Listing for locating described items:

start

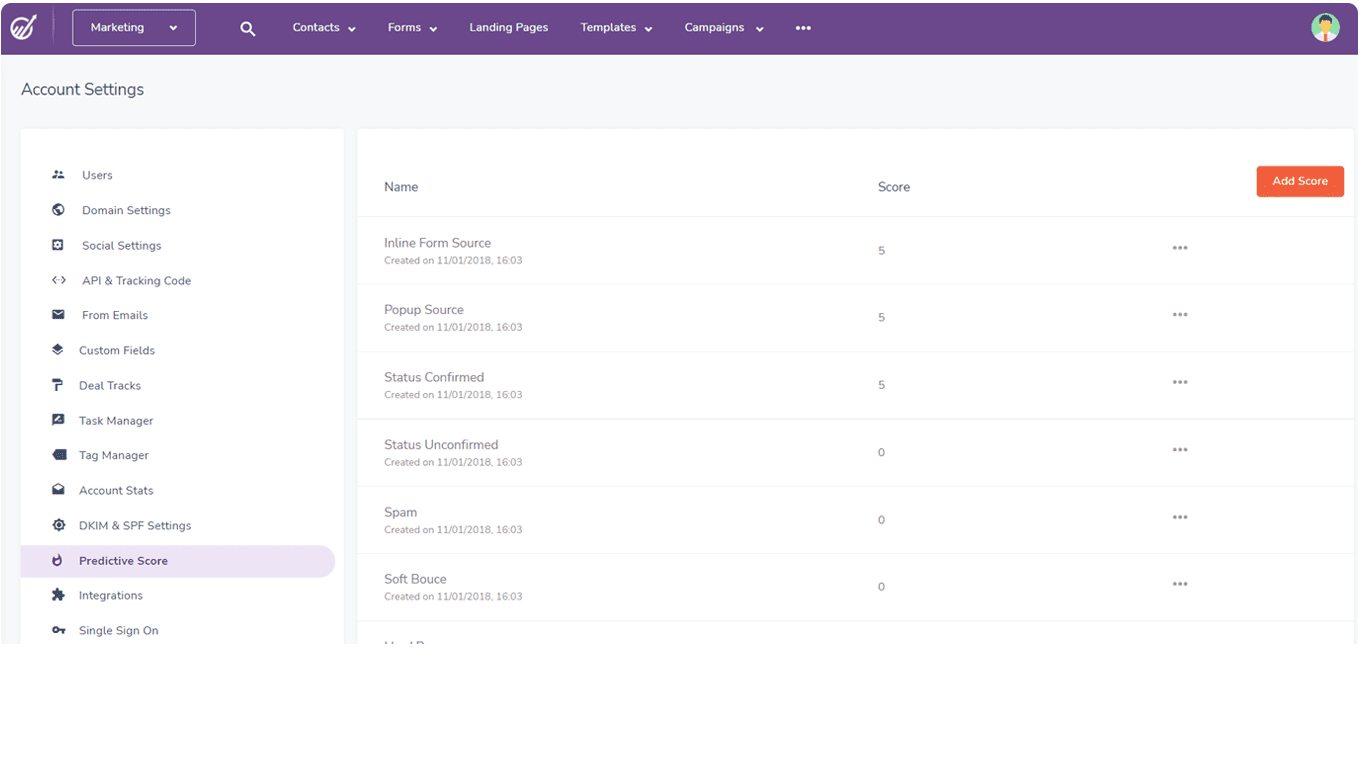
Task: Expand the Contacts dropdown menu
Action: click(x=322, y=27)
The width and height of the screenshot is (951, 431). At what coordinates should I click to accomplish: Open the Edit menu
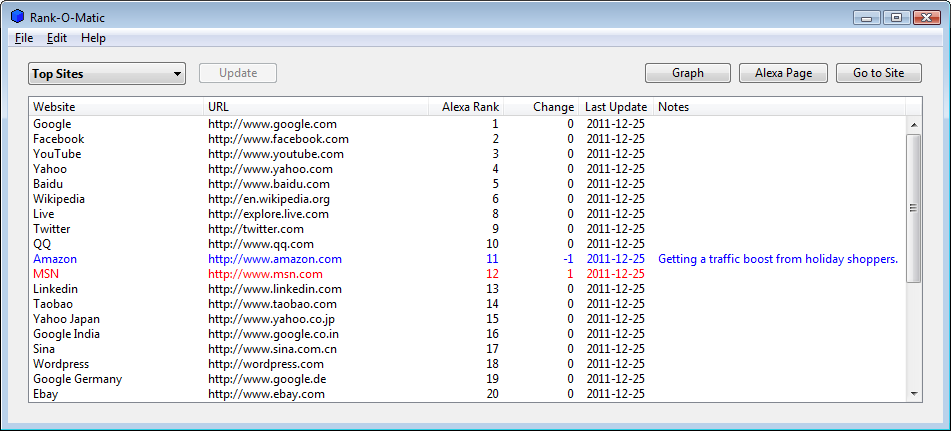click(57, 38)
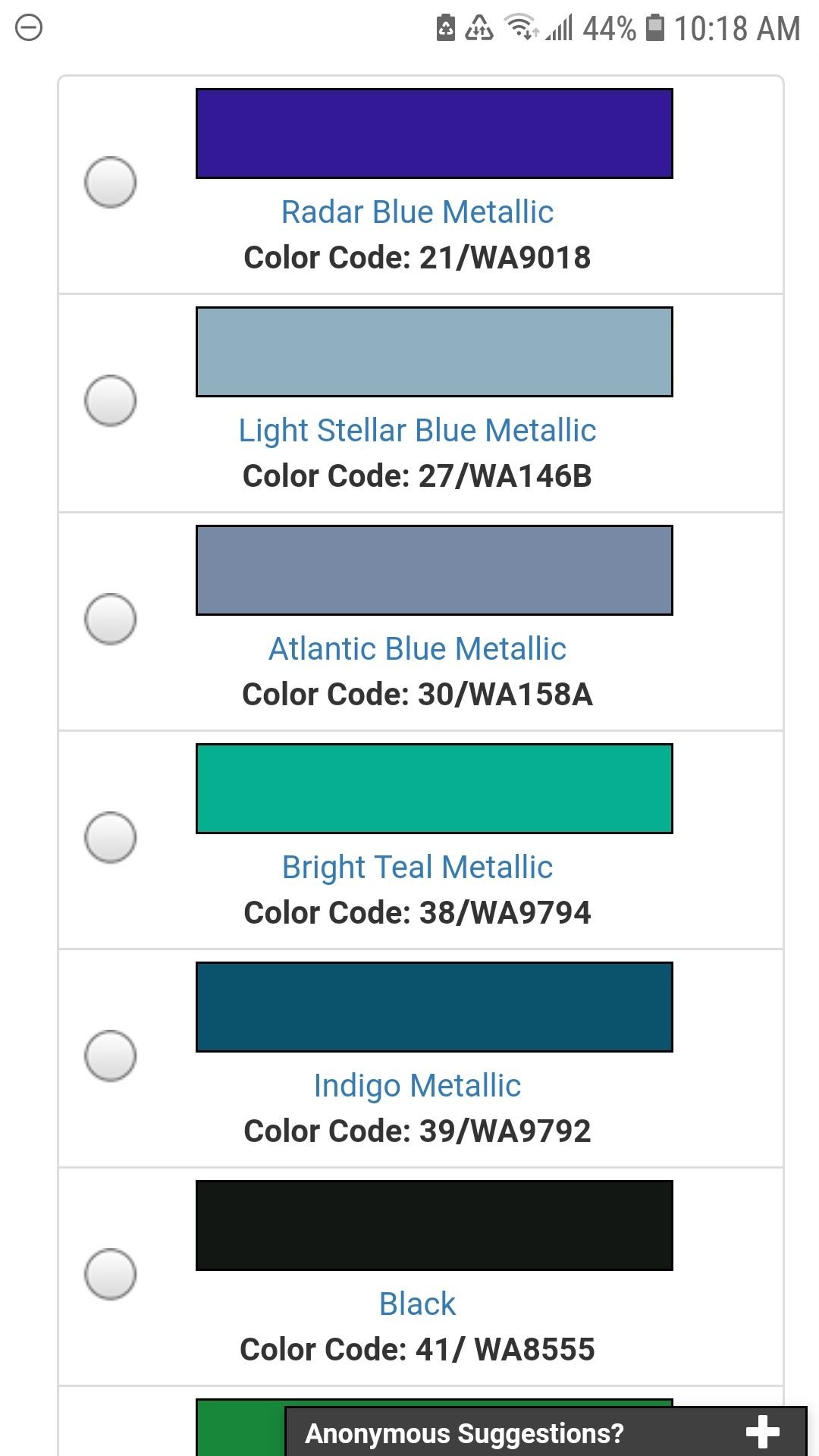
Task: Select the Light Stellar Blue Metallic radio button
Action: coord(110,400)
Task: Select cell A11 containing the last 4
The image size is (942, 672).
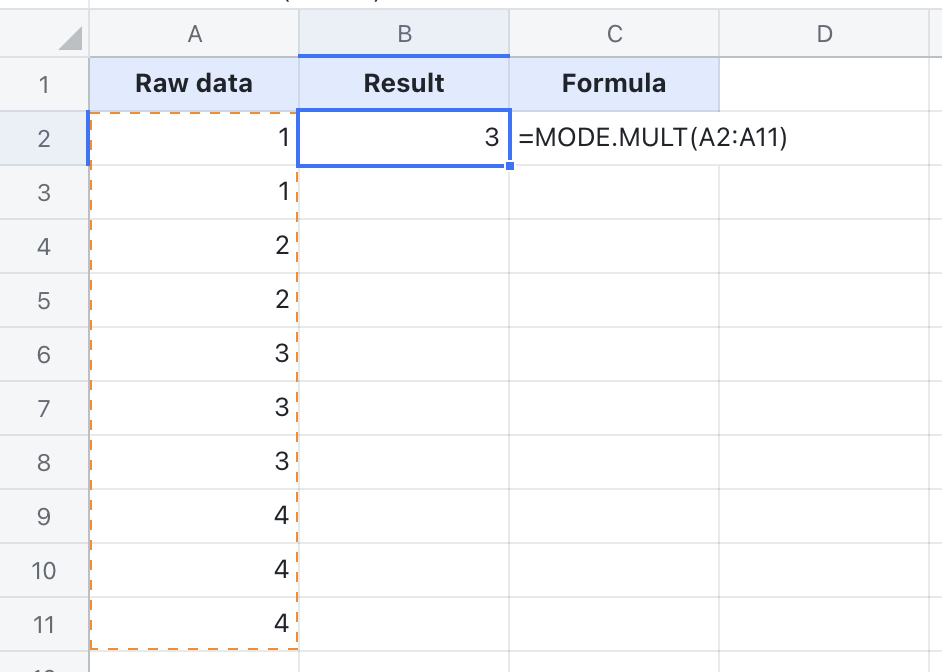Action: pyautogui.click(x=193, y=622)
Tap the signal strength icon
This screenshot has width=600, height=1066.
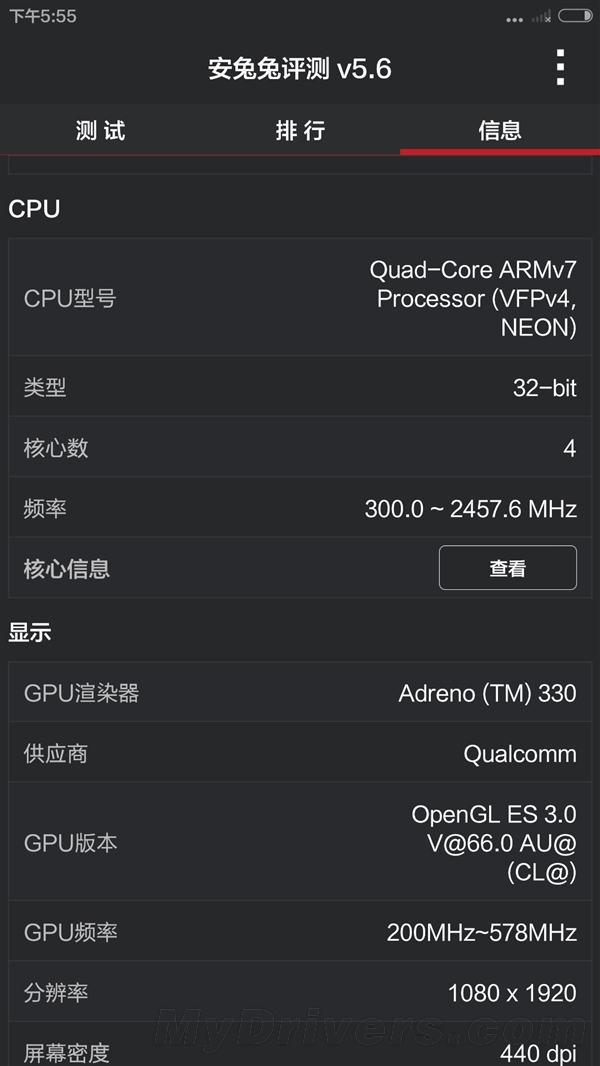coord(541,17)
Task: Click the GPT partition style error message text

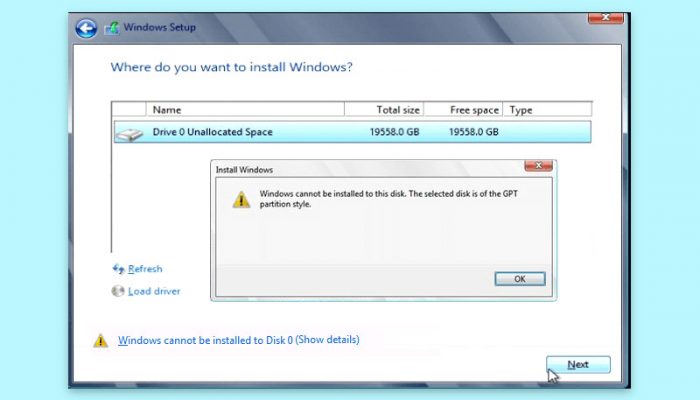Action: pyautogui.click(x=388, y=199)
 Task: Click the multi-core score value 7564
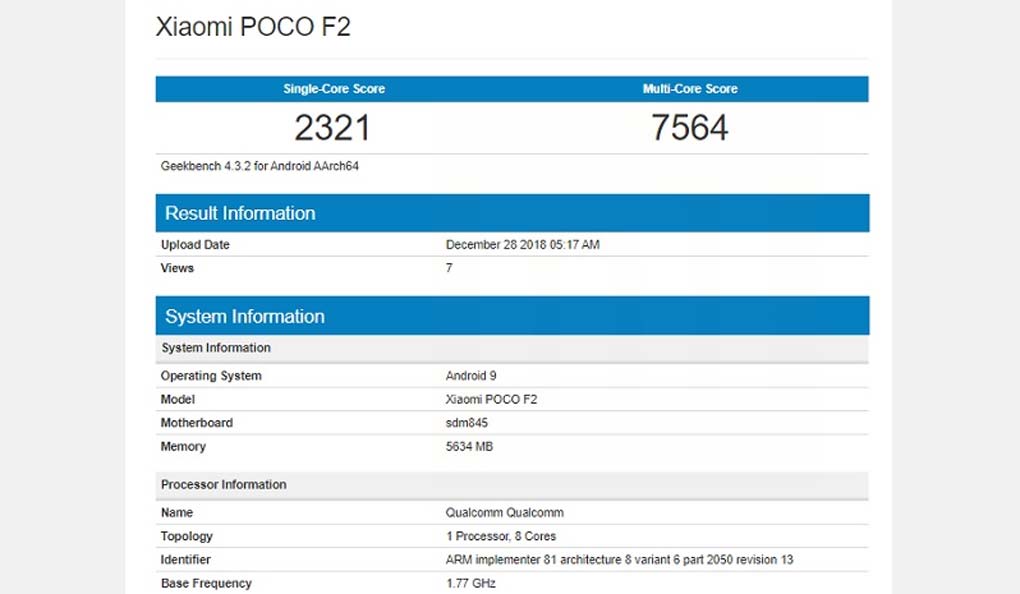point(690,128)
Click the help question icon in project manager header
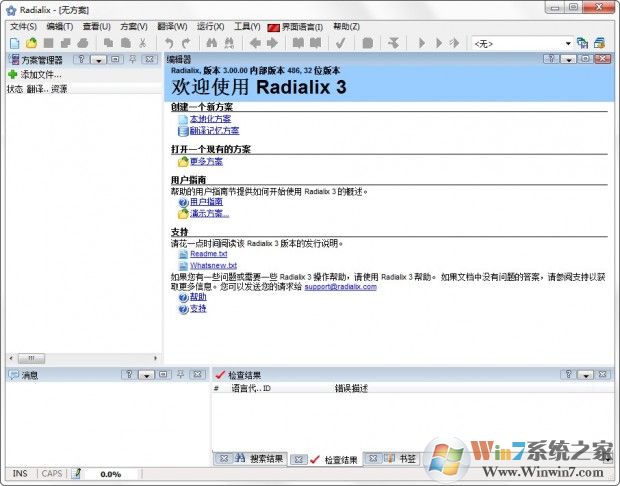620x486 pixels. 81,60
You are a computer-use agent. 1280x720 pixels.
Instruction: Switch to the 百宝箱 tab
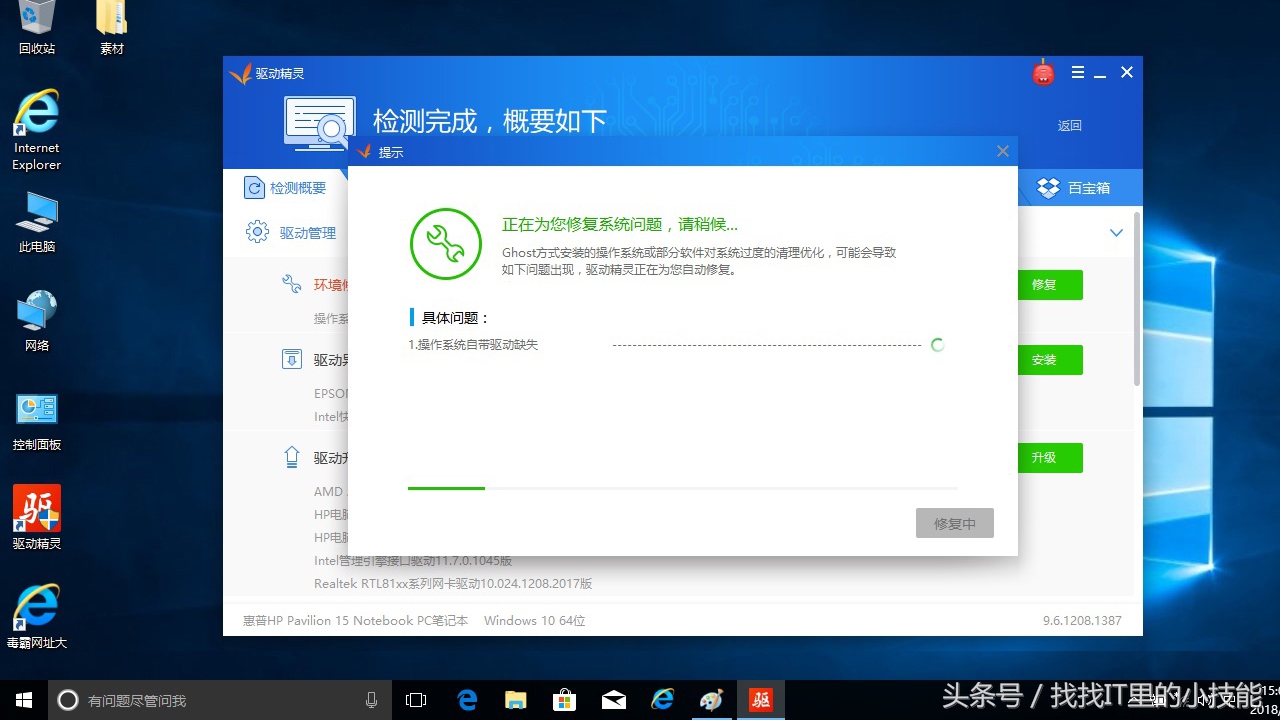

end

WHAT TO WORK ON:
Pull every line of the listing above word for word, leaving the pictures out.

RESPONSE TO THE EXERCISE:
Task: Expand the Contacts dropdown menu
Action: click(x=322, y=27)
The width and height of the screenshot is (951, 431). At what coordinates should I click to accomplish: Open the Edit menu
click(57, 38)
Task: Select the Light Stellar Blue Metallic radio button
Action: coord(110,400)
Task: Select cell A11 containing the last 4
The image size is (942, 672).
Action: pyautogui.click(x=193, y=622)
Tap the signal strength icon
This screenshot has width=600, height=1066.
coord(541,17)
Task: Click the GPT partition style error message text

Action: pyautogui.click(x=388, y=199)
 Task: Click the multi-core score value 7564
point(690,128)
Click the help question icon in project manager header
620x486 pixels. 81,60
You are a computer-use agent. 1280x720 pixels.
Instruction: Switch to the 百宝箱 tab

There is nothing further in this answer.